TRY IT:
Here are the records. Write out exactly the lines between the one holding "The height and width of the screenshot is (306, 601)." and the one holding "has width=598, height=286.", inclusive.

** Opening MATERIAL TO PROCESS block **

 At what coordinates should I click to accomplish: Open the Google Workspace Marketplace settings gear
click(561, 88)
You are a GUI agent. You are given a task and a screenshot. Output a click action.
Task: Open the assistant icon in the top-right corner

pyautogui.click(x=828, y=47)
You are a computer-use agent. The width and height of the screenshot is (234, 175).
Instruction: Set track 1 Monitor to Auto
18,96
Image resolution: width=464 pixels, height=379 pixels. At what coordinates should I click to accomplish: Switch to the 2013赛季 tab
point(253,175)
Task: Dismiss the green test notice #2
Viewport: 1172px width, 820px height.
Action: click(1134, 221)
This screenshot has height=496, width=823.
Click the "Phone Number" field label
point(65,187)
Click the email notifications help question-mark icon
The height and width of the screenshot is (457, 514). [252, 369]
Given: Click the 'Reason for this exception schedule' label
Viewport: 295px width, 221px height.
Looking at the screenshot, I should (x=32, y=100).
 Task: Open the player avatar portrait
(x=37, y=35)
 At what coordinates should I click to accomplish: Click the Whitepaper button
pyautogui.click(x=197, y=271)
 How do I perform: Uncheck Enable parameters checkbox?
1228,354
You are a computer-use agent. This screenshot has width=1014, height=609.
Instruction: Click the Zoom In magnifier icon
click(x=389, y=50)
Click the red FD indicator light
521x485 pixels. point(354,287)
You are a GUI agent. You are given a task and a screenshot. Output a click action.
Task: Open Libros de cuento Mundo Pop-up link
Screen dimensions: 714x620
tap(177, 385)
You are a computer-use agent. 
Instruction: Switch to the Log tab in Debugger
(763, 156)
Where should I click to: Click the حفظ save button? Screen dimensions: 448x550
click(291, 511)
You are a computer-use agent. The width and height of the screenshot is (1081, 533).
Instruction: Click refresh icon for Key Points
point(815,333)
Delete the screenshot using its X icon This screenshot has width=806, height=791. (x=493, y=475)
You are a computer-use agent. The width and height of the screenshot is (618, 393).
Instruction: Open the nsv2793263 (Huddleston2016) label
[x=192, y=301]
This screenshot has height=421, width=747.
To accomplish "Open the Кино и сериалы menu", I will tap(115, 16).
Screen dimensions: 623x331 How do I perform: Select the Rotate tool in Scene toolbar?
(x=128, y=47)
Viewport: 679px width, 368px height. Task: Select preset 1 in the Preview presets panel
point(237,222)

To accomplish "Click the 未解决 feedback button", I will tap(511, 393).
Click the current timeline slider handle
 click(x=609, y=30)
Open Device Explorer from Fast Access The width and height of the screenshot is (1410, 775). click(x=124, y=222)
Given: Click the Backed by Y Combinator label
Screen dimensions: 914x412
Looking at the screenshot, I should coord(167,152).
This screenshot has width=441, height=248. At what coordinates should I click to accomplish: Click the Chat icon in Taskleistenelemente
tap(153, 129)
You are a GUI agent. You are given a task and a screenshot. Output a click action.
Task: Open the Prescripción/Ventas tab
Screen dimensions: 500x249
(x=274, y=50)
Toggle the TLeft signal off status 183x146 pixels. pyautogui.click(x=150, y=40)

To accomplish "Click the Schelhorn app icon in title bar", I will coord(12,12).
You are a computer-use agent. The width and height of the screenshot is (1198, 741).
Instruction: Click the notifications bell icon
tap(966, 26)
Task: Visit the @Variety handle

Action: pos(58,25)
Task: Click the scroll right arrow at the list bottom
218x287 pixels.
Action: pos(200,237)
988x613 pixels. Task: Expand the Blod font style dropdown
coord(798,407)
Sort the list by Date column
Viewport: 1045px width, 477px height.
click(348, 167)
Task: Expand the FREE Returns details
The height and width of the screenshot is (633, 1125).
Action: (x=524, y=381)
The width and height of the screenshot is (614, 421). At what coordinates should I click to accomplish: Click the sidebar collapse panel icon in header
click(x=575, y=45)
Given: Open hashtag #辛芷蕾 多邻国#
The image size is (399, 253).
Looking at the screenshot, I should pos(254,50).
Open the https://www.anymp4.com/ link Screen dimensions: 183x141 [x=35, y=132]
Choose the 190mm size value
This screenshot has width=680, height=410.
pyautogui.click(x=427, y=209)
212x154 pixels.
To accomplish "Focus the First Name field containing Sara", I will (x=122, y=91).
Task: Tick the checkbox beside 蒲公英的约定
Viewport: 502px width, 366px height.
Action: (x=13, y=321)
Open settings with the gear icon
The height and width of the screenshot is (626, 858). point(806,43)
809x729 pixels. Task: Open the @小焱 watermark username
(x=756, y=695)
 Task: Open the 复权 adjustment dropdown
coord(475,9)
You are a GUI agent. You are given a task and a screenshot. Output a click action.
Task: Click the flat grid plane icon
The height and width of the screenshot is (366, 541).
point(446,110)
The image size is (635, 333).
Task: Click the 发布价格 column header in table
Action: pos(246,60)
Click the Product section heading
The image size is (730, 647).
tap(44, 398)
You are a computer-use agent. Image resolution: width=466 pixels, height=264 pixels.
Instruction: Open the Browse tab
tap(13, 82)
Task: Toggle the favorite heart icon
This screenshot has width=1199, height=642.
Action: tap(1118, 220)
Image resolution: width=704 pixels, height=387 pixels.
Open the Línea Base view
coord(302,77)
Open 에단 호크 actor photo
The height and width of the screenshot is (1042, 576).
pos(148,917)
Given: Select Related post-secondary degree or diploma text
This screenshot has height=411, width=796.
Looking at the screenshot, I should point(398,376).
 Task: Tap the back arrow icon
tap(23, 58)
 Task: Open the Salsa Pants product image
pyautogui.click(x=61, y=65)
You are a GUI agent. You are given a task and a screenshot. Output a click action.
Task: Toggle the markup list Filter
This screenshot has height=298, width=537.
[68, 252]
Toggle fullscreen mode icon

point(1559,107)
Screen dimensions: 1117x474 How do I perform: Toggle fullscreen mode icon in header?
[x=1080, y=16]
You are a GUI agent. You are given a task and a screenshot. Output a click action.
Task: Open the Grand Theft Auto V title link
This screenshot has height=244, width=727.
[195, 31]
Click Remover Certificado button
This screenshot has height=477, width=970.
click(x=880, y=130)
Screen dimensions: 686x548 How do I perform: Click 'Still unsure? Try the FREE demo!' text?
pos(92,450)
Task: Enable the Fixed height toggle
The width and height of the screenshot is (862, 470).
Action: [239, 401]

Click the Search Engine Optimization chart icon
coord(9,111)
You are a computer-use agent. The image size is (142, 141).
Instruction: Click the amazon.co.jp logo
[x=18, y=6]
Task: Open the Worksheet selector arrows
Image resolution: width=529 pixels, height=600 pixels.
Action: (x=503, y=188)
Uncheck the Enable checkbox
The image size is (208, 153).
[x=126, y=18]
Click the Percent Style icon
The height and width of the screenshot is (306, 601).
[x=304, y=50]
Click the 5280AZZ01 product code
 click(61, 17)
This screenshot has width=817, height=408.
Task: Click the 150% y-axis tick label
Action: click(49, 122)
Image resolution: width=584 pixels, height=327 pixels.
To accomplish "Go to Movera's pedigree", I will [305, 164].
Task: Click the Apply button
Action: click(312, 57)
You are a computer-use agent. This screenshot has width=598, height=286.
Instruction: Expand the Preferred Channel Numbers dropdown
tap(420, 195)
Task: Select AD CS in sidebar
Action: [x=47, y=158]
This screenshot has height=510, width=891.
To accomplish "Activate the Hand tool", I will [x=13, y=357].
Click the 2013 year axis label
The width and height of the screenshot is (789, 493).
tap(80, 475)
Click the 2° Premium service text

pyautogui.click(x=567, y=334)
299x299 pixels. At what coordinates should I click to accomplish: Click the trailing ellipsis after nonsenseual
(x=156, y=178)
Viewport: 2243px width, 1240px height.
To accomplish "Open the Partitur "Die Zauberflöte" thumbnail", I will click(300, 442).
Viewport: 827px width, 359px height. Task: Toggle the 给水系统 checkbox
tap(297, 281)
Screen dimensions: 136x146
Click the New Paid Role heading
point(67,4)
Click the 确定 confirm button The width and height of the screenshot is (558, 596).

** Closing MATERIAL TO PROCESS block **

TASK SOLUTION:
The height and width of the screenshot is (306, 601).
[x=304, y=50]
Click the 5280AZZ01 product code
 click(61, 17)
This screenshot has width=817, height=408.
Task: Click the 150% y-axis tick label
Action: click(49, 122)
Image resolution: width=584 pixels, height=327 pixels.
To accomplish "Go to Movera's pedigree", I will [305, 164].
Task: Click the Apply button
Action: click(312, 57)
You are a computer-use agent. This screenshot has width=598, height=286.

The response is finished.